County-Wide Preschools!

New Jersey’s public schools, under a new state mandate to provide free preschool to 3, 4, and 5 year-olds from low-income families, are in a pickle. Oh, heck – let’s call it a whole deli platter. While few dispute the advantages of pre-school for poor kids (well, a few do: see here and here) administrators and schools boards worry about finding suitable space and about whether the State’s promise to fund the programs is reliable. We already have free public preschools in the 31 districts formerly known as Abbotts but, in an acknowledgment that our poor kids are scattered around the map, all school districts must provide the programs for their impoverished populations. New Jersey districts have just a couple of weeks left to file 5-year plans with the DOE explaining exactly how they plan to roll out the pre-schools, which under order from the State Legislature must begin next September for 20% of these children. However, Corzine has been repeatedly telegraphing that he may back off.

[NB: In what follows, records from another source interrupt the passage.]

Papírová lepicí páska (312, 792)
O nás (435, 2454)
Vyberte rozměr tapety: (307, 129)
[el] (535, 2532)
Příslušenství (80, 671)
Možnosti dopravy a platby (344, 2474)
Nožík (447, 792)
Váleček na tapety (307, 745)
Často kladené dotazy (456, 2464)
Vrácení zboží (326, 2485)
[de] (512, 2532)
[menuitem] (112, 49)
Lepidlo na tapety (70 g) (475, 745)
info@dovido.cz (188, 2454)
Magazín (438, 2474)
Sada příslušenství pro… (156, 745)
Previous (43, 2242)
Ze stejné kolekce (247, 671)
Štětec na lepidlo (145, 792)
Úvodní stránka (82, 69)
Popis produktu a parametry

The Star-Ledger recently reported,

Corzine is grappling with a revenue shortfall of at least $400 million in the current state budget and a hole of up to $4 billion in the spending plan he will present to lawmakers in March. He acknowledged that has led to concern that the state will defer providing $50 million next year to begin expanding preschool to communities with high concentrations of needy students.


And The Record adds today,

Although Governor Corzine hinted last week at the New Jersey School Boards Association conference that the budget crisis could delay the state-mandated expansion, districts are still facing deadlines to craft preschool plans for next year.

So school districts are in a bind. They have to move forward with pre-school plans, but anyone reading the tea leaves can tell that the odds are high that this may be, at least for now, an intellectual exercise.

There’s also a fair amount of wariness about the DOE’s ability to manage this laudable project, given the circus at Lucille Davy’s office, with regulations issued, rescinded, reissued, corrected, etc. Now we’re going to educate an additional 30,000 toddlers by 2013?

Here’s an idea. Hold onto your hats. County-wide Preschool.

1)We’re already struggling with managing equitable and effective education for our kindergarten-12th graders.

2) We've just hired 21 new Executive County Superintendents -- one for each county --who pull in a nice chunk of change: $120,000 a year plus, since most of them are retired superintendents, an additional annual check of $48,000 to $135,000 a year. (What exactly do they do, anyway?)

3) One of the biggest challenges for districts in implementing these pre-schools is finding adequate space. Many are looking at portable trailers, leasing space, raising class size to accommodate the extra children.

4) We do this already with our preschool handicapped kids, unless their home district can accommodate them.

Why can’t we make our preschools county-wide? Find a couple of districts within a county that happen to have extra space and put the classes there. Or everyone in a county go in together to lease space. Think of it as an experiment in overcoming the limitations of home rule and local governance. We have been presented with a ripe opportunity to reinvent the artificial way we segregate our children. Any takers?